+++ Source data

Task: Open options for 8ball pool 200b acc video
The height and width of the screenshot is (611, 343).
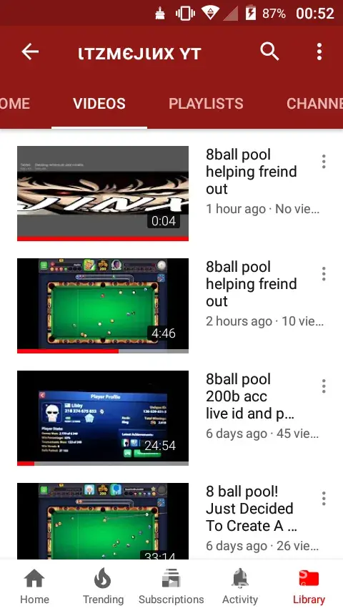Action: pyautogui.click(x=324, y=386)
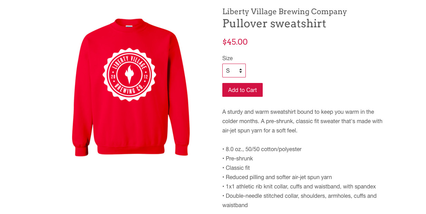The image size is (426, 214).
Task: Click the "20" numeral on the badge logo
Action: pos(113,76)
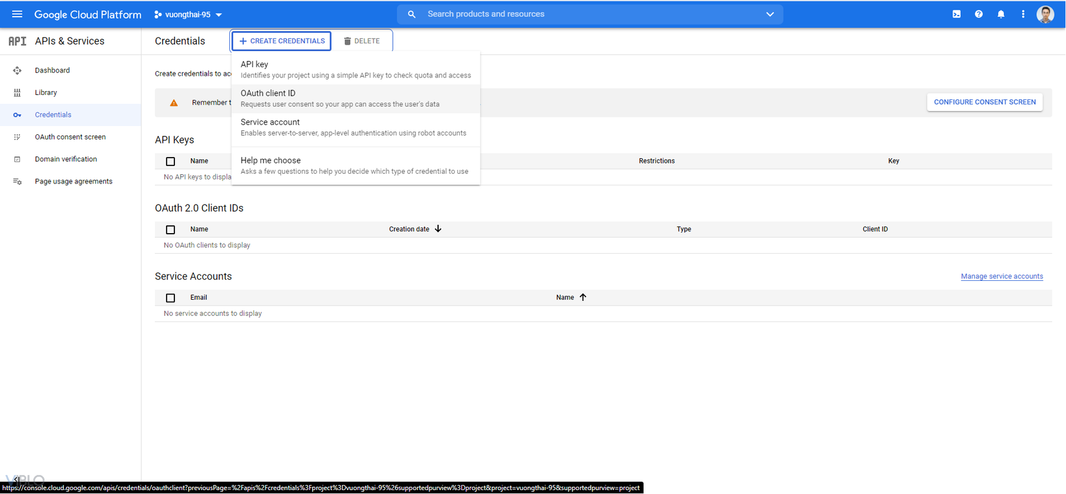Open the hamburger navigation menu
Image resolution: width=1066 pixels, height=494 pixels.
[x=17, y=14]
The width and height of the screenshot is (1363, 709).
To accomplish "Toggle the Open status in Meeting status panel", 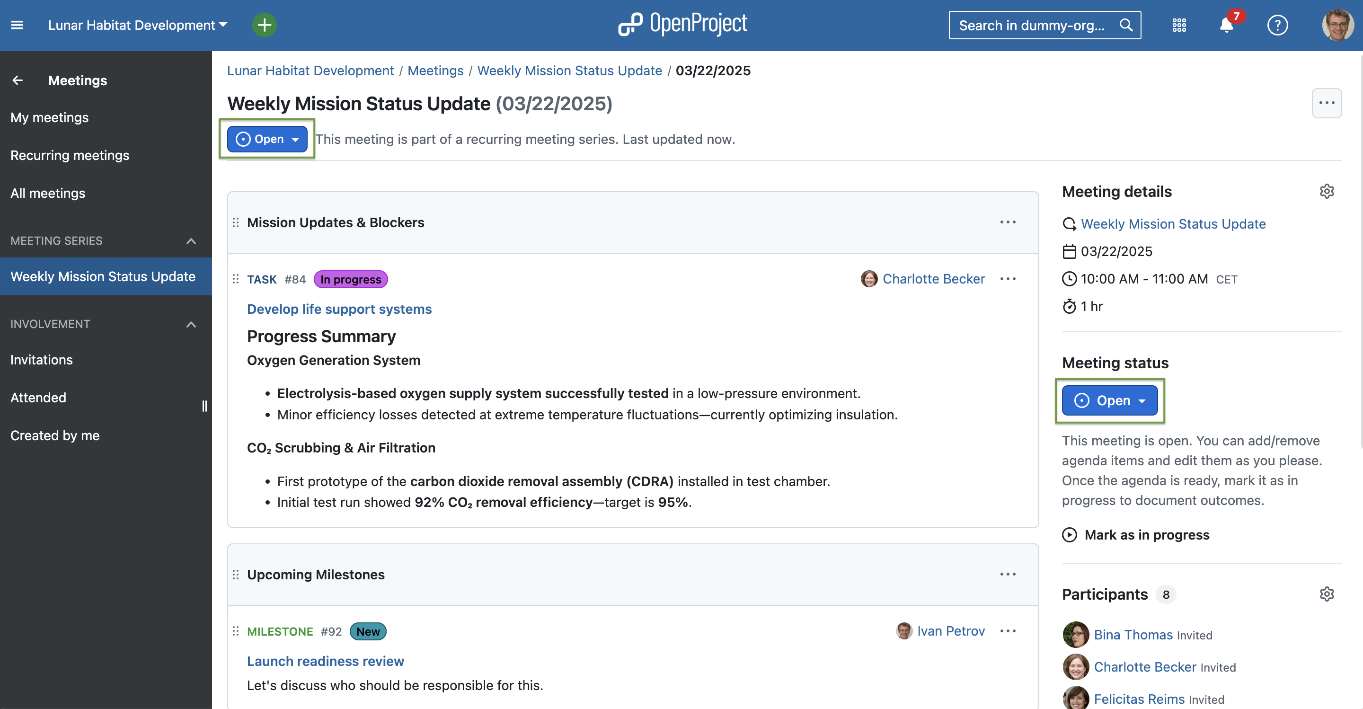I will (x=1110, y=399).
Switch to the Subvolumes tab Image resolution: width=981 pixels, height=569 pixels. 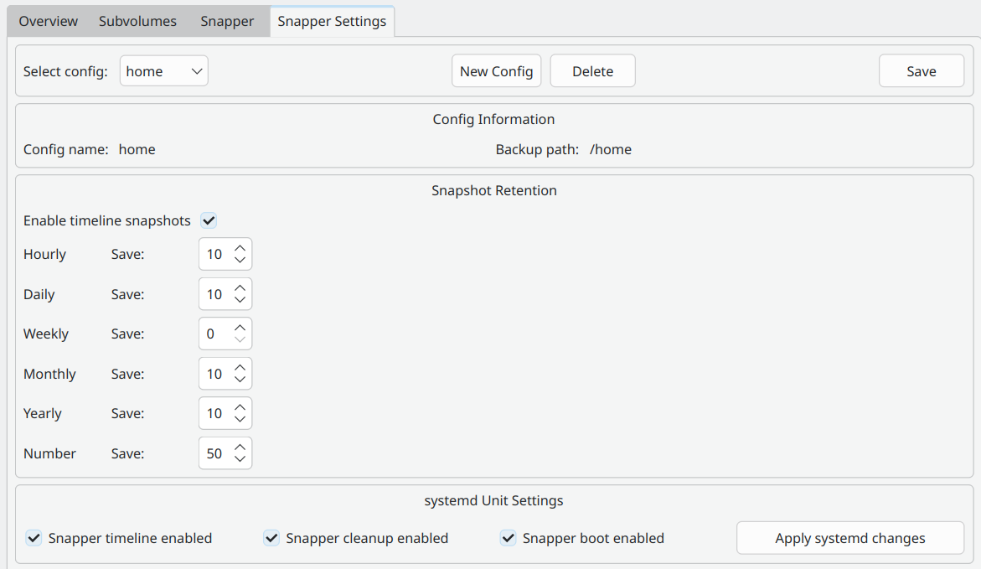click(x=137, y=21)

++++++
+++ Source data

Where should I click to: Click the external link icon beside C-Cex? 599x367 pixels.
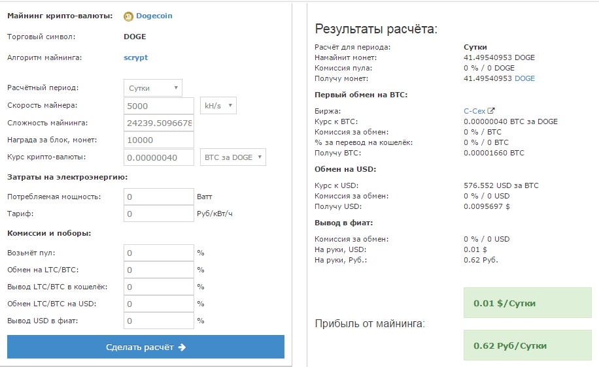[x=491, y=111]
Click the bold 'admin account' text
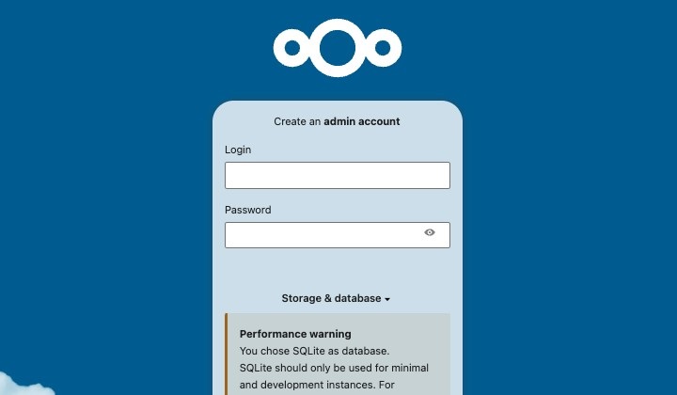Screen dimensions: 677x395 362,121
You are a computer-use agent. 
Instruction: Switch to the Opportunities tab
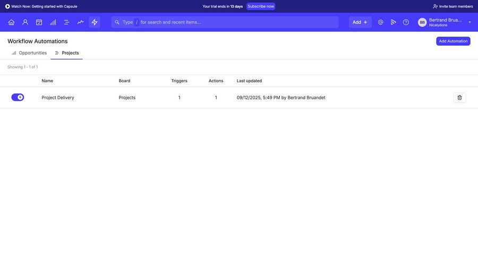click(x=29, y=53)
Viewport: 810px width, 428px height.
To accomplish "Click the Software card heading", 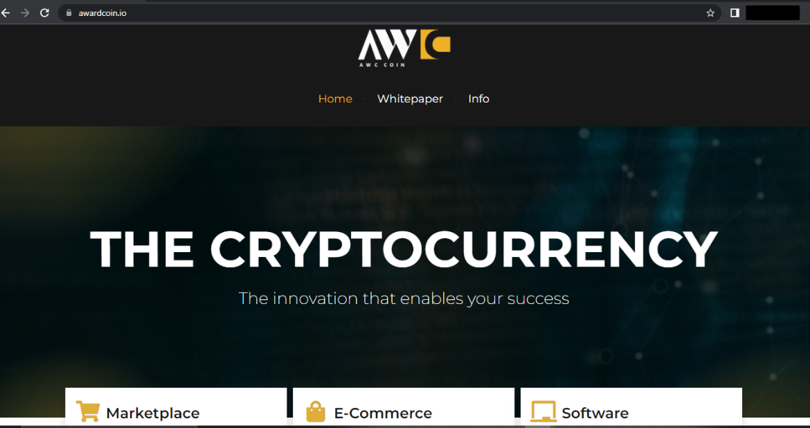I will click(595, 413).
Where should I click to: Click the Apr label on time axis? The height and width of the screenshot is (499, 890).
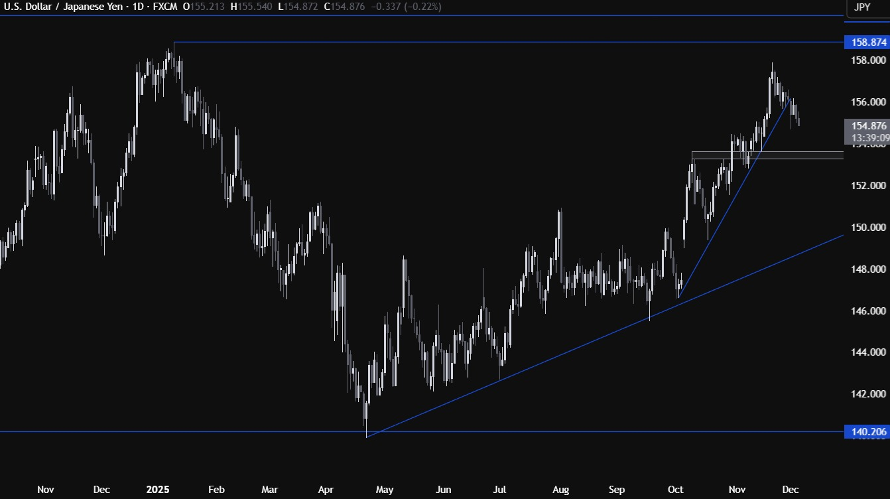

++++++
+++ Source data

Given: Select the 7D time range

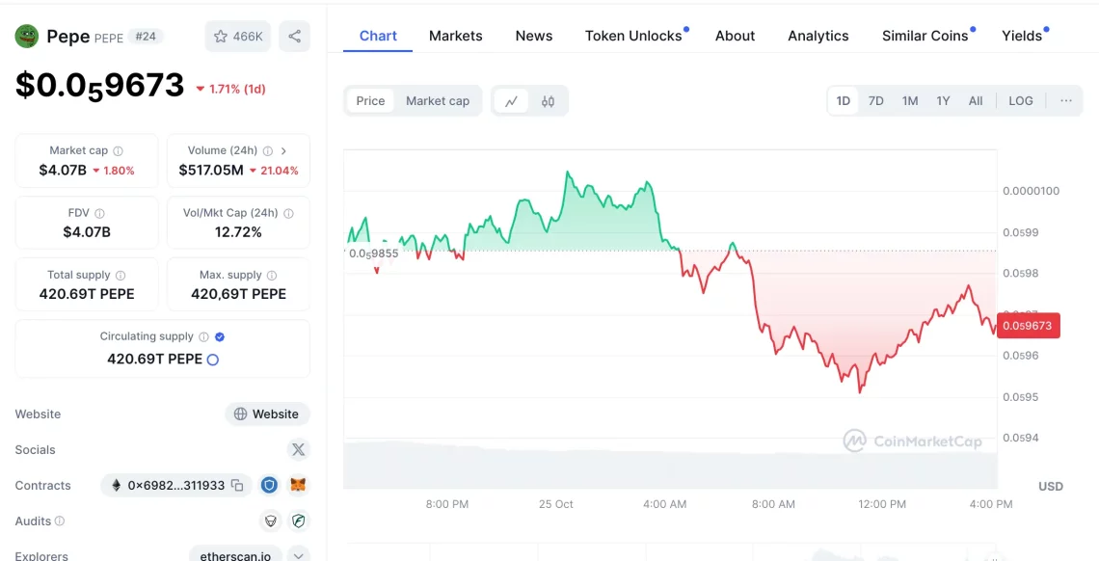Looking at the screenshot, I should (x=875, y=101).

++++++

Task to complete: Word for word, write out the lines above running from the one with "Task: Open options" up to and including the one with "The width and". Drop any picture.

Task result:
Task: Open options for 8ball pool 200b acc video
The height and width of the screenshot is (611, 343).
Action: pyautogui.click(x=324, y=386)
The image size is (426, 214).
Task: Click the "20" numeral on the badge logo
Action: pos(113,76)
Open the hamburger navigation menu
Image resolution: width=1066 pixels, height=494 pixels.
[x=17, y=14]
The width and height of the screenshot is (1363, 709).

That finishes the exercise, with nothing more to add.